***** Dataset records
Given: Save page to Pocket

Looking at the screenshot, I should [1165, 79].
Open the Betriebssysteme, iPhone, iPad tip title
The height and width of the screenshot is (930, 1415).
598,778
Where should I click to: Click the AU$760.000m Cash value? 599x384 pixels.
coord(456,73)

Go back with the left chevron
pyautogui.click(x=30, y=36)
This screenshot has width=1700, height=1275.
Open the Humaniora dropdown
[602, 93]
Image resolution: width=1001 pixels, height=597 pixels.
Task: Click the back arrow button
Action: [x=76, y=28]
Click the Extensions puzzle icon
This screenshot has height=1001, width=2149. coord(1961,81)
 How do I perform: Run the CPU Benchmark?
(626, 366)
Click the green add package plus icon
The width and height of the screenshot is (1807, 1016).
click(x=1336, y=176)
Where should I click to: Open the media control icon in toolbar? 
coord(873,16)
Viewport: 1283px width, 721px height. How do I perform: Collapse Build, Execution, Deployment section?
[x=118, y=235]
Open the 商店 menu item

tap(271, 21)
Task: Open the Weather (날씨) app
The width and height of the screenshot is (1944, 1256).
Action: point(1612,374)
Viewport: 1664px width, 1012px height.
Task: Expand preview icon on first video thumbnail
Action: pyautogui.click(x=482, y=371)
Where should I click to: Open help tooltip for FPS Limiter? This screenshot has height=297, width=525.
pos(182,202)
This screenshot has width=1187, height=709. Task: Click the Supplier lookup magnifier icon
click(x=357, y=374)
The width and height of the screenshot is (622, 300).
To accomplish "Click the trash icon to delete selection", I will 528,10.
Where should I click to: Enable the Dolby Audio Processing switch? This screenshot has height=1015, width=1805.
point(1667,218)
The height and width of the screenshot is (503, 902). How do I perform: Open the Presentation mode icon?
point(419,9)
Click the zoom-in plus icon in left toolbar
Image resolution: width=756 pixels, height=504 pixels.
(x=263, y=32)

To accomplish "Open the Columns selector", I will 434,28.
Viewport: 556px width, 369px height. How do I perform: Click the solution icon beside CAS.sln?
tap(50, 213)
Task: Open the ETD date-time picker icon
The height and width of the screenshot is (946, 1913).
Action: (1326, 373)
**********
> _Exercise_
The entries above must be transcribed word for word.

> _Task response_
Given: Save page to Pocket

Looking at the screenshot, I should [1165, 79].
Open the Betriebssysteme, iPhone, iPad tip title
The height and width of the screenshot is (930, 1415).
598,778
Where should I click to: Click the AU$760.000m Cash value? 599x384 pixels.
coord(456,73)

Go back with the left chevron
pyautogui.click(x=30, y=36)
This screenshot has width=1700, height=1275.
Open the Humaniora dropdown
[602, 93]
Image resolution: width=1001 pixels, height=597 pixels.
Task: Click the back arrow button
Action: [x=76, y=28]
Click the Extensions puzzle icon
This screenshot has height=1001, width=2149. coord(1961,81)
 How do I perform: Run the CPU Benchmark?
(626, 366)
Click the green add package plus icon
The width and height of the screenshot is (1807, 1016).
click(x=1336, y=176)
Where should I click to: Open the media control icon in toolbar? 
coord(873,16)
Viewport: 1283px width, 721px height. How do I perform: Collapse Build, Execution, Deployment section?
[x=118, y=235]
Open the 商店 menu item

tap(271, 21)
Task: Open the Weather (날씨) app
The width and height of the screenshot is (1944, 1256).
Action: point(1612,374)
Viewport: 1664px width, 1012px height.
Task: Expand preview icon on first video thumbnail
Action: pyautogui.click(x=482, y=371)
Where should I click to: Open help tooltip for FPS Limiter? This screenshot has height=297, width=525.
pos(182,202)
This screenshot has width=1187, height=709. Task: Click the Supplier lookup magnifier icon
click(x=357, y=374)
The width and height of the screenshot is (622, 300).
To accomplish "Click the trash icon to delete selection", I will 528,10.
Where should I click to: Enable the Dolby Audio Processing switch? This screenshot has height=1015, width=1805.
point(1667,218)
The height and width of the screenshot is (503, 902). How do I perform: Open the Presentation mode icon?
point(419,9)
Click the zoom-in plus icon in left toolbar
Image resolution: width=756 pixels, height=504 pixels.
(x=263, y=32)

To accomplish "Open the Columns selector", I will 434,28.
Viewport: 556px width, 369px height. How do I perform: Click the solution icon beside CAS.sln?
tap(50, 213)
Task: Open the ETD date-time picker icon
The height and width of the screenshot is (946, 1913).
Action: (1326, 373)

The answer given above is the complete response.